**Information:**
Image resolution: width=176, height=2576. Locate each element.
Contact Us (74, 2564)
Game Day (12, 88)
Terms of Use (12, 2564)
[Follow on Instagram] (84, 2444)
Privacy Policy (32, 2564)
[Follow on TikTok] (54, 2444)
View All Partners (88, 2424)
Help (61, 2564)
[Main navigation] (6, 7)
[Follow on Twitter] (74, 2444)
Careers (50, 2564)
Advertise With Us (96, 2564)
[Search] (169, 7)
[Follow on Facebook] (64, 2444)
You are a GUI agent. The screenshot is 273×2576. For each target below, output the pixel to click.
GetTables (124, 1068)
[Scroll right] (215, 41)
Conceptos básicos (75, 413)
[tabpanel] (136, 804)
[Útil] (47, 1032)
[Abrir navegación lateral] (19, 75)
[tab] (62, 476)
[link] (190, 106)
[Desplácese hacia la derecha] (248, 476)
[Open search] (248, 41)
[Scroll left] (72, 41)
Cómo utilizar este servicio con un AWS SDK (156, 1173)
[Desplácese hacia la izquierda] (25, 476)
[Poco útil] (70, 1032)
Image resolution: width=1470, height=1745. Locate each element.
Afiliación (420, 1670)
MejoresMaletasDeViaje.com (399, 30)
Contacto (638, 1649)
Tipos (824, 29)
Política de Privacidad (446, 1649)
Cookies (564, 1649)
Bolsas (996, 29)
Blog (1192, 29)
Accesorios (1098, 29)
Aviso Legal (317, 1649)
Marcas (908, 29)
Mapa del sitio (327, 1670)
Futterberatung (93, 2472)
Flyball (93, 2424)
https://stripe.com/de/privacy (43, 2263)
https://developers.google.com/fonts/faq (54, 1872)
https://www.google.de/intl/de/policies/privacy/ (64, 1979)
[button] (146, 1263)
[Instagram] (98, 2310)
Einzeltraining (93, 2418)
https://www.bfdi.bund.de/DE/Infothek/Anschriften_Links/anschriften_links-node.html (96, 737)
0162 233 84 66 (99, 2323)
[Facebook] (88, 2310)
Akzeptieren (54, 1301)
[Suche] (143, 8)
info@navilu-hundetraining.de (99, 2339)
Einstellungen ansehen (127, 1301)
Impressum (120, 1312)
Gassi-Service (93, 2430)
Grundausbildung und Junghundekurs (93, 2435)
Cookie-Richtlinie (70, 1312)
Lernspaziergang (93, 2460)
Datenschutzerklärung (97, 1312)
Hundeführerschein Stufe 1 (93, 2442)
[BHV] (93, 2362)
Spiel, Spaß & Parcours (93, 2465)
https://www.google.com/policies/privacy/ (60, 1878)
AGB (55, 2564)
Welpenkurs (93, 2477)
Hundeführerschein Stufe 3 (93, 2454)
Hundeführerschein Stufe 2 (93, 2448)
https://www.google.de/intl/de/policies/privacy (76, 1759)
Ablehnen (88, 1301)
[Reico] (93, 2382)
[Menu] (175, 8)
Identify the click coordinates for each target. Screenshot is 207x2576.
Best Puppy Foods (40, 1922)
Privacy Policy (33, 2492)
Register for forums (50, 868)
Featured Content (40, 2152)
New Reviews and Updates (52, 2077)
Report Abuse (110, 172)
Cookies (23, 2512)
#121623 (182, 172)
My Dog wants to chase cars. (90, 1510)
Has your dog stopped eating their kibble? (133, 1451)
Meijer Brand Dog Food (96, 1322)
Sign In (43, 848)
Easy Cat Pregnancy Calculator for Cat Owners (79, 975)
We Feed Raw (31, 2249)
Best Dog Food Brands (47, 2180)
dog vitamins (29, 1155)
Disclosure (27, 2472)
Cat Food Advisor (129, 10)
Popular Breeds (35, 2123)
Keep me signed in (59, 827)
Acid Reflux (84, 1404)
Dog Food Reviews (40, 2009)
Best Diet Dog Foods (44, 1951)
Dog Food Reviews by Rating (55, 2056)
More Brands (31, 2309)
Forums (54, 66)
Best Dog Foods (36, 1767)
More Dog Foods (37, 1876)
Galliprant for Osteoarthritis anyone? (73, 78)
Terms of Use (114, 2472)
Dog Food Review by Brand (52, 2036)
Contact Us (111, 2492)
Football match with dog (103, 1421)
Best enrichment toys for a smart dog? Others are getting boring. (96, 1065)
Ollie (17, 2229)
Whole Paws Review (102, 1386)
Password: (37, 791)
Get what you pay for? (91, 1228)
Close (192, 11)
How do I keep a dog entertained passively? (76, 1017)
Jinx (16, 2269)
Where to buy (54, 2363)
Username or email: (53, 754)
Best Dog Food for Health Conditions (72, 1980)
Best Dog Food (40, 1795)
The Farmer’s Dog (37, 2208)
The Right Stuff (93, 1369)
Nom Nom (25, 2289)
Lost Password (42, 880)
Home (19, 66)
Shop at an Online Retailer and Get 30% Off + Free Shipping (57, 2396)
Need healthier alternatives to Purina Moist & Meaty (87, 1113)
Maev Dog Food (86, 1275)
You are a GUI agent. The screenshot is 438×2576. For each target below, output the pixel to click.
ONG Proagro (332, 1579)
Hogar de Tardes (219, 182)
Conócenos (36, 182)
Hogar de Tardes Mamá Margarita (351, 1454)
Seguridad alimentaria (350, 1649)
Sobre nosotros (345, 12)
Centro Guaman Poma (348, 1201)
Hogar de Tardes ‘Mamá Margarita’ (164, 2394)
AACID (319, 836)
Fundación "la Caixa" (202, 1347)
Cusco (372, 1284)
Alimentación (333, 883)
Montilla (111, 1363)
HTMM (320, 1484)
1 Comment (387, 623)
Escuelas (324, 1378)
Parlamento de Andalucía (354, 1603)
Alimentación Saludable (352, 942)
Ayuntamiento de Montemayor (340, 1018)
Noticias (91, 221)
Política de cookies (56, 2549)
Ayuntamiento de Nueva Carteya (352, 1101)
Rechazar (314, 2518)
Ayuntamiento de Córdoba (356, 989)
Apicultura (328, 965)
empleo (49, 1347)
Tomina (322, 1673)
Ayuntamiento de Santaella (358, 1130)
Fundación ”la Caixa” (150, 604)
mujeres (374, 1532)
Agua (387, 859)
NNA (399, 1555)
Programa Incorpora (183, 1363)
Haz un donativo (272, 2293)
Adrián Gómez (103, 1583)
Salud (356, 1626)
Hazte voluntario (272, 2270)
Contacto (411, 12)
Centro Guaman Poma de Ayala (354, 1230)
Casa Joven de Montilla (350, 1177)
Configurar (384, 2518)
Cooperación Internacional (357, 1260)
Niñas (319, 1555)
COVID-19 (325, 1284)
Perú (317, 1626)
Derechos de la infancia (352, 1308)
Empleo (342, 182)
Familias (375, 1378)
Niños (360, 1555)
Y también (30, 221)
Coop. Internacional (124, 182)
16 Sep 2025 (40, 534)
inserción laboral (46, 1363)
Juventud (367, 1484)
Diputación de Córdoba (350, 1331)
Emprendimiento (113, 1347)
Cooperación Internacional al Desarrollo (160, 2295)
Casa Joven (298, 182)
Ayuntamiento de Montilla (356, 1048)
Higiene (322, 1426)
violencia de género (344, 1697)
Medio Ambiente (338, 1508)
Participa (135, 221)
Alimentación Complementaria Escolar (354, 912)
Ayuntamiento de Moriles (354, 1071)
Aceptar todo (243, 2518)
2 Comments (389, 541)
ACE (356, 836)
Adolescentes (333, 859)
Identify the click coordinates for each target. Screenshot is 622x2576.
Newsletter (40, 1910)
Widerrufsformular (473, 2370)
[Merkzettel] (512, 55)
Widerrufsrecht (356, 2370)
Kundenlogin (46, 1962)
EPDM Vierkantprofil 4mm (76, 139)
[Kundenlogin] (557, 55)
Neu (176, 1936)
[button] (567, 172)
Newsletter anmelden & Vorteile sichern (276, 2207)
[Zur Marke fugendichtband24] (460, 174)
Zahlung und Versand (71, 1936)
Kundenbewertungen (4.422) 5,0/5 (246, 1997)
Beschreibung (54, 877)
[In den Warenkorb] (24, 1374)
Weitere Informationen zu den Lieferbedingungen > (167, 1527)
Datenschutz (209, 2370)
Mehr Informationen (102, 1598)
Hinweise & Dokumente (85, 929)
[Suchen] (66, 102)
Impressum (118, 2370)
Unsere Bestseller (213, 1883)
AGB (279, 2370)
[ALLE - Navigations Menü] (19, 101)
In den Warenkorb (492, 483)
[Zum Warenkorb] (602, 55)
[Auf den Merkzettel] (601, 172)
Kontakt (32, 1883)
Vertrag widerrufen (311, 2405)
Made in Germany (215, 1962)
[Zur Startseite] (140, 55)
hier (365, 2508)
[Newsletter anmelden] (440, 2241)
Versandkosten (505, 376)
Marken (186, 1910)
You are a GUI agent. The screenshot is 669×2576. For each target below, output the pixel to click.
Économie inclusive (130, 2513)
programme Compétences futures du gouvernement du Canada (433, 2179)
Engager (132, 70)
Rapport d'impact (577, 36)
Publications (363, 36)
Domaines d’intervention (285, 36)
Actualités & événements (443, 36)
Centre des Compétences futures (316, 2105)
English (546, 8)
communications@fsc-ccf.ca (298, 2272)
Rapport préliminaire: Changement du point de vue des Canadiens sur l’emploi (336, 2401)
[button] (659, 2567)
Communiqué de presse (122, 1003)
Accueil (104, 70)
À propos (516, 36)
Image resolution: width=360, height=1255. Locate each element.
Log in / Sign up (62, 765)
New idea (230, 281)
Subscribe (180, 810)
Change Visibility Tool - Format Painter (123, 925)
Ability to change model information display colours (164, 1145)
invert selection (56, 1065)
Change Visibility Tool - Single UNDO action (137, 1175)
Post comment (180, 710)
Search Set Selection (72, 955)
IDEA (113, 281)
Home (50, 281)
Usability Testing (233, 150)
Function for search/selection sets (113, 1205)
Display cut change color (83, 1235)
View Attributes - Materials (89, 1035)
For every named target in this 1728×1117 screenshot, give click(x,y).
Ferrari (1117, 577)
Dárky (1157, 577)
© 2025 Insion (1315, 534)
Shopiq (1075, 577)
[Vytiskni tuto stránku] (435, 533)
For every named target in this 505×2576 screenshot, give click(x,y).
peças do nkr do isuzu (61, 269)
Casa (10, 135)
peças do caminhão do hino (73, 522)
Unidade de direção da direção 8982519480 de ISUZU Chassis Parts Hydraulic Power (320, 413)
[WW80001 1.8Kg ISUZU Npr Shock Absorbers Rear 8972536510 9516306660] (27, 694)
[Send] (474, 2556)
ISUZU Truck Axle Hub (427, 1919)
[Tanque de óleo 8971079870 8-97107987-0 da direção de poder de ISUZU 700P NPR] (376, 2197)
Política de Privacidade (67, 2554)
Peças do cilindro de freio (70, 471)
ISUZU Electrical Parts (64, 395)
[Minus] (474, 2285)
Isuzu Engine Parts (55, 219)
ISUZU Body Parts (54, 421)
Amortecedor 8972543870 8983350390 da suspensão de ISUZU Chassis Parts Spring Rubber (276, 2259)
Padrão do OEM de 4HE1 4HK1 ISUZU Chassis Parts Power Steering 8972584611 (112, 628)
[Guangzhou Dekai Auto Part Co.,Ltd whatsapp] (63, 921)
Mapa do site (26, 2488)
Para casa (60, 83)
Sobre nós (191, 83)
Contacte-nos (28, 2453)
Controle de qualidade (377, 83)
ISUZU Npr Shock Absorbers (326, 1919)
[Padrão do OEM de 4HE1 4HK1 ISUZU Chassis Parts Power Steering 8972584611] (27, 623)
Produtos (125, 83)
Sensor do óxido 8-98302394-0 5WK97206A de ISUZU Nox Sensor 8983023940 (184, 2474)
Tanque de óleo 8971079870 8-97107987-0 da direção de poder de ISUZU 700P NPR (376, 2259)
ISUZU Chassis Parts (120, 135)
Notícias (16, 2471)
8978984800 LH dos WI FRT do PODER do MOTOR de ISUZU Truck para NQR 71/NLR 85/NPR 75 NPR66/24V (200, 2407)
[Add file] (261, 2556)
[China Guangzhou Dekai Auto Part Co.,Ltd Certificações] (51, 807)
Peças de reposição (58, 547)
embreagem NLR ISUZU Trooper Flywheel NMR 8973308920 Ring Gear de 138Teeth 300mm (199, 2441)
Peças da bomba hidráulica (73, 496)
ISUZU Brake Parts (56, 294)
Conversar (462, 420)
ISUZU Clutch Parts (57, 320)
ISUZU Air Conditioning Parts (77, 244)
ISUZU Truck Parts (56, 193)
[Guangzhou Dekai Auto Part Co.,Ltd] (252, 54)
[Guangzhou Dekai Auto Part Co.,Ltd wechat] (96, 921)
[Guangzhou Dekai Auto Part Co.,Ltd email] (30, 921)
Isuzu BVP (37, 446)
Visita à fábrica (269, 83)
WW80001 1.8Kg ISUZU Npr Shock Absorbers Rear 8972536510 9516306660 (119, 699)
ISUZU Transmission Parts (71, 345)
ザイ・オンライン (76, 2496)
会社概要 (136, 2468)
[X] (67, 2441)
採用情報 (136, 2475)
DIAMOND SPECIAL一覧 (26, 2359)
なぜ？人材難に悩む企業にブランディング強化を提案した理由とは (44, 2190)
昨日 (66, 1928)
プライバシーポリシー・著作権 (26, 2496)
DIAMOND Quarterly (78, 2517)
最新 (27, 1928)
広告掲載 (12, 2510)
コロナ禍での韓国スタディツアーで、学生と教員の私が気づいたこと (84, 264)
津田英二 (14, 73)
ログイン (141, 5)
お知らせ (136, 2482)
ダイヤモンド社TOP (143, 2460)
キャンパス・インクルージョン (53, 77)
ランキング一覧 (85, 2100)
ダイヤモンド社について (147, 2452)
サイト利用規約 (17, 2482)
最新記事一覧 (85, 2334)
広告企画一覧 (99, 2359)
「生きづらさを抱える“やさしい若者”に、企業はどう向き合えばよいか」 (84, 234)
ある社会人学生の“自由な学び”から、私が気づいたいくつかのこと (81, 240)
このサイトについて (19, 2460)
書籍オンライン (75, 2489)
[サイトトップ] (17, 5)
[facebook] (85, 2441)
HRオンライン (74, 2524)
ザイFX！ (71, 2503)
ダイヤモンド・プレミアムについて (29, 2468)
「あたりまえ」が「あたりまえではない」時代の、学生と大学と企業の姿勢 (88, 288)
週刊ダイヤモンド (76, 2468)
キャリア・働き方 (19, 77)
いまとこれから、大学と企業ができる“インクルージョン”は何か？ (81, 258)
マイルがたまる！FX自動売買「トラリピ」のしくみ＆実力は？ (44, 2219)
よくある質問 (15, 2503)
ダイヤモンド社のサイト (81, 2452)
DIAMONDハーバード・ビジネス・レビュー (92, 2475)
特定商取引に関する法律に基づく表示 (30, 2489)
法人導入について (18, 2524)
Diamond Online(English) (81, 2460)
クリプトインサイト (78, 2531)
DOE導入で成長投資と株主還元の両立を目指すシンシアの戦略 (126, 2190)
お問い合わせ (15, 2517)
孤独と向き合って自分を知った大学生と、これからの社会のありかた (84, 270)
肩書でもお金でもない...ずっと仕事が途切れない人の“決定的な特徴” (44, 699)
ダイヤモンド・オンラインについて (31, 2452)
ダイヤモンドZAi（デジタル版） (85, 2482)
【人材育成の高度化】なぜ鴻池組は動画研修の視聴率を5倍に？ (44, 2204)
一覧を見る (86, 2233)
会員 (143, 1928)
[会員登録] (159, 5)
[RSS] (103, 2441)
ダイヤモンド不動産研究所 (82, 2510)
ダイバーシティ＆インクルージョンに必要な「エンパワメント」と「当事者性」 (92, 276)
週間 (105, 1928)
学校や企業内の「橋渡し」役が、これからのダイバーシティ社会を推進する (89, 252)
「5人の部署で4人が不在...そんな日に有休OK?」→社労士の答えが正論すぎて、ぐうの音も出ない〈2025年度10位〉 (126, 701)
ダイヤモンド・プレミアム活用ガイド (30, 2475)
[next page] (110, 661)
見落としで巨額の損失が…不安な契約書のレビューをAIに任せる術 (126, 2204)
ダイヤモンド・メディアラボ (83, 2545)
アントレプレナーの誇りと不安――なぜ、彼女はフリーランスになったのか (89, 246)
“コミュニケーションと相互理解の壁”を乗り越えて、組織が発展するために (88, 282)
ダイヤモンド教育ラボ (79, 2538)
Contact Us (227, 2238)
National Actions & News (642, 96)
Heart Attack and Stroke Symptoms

**Directions for this task:** Could you work out how many lines above contain the string "hacia"? Answer with the number only.

**Final answer:** 2